The ABFI paper outlines that global drinks exports from Ireland were valued at €1.6bn (£1.4bn) in 2017.
The total value of trade in drinks products between the UK and Ireland was €364m (£320m), one-third of which, €121m (£106m), was north-south trade.
The UK remains the dominant market for Irish beer (71%) and cider (85%).
Ms Callan added: "In terms of EU-UK trade, the economic interests of both the EU and the UK would be best served by the UK remaining in a customs union with the EU. If this cannot be achieved, then a comprehensive alternative approach must be put in place. A fall-back to EU external tariffs or WTO rates must be avoided."
A no-deal Brexit could see a range of new tariffs on cross-border supply chains, including:
- Tariffs of up to €93 (£82) a tonne on barley and €131 (£115) a tonne on malt.
- An EU external tariff of 5% on 130 million glass bottles imported into Ireland from the UK.
- A 7.2% tariff on apples grown in Northern Ireland.
"Tariffs would add significant costs to Northern Irish whiskey distilleries and breweries buying barley and malt from Ireland, to Irish craft distilleries and breweries buying specialist malts from the UK and to Irish cider producers buying apples from Co Armagh," said Ms Callan.

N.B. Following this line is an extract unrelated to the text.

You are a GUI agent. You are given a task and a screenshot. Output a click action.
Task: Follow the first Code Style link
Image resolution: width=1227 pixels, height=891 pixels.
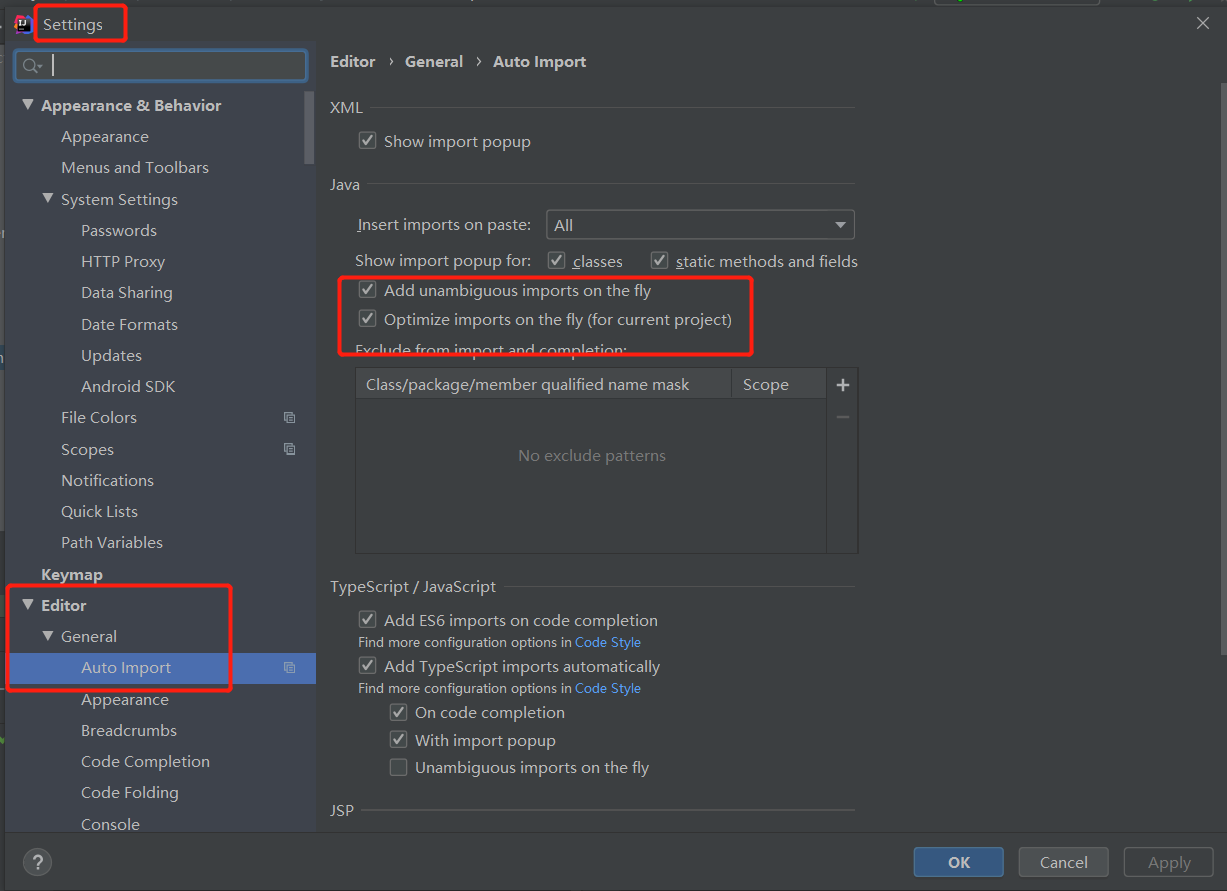(x=608, y=643)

"Similarly, tariffs on finished cider products would damage the cost competitiveness of Irish and Northern Irish cider producers, threatening sales and jobs."
Ms Callan said Brexit not only risks disrupting free trade between Ireland and the UK, it threatens trade between Northern Ireland and the rest of the world. "We do not want Northern Ireland producers to face any significant comparative disadvantage if they lose access to EU free trade agreements," she said.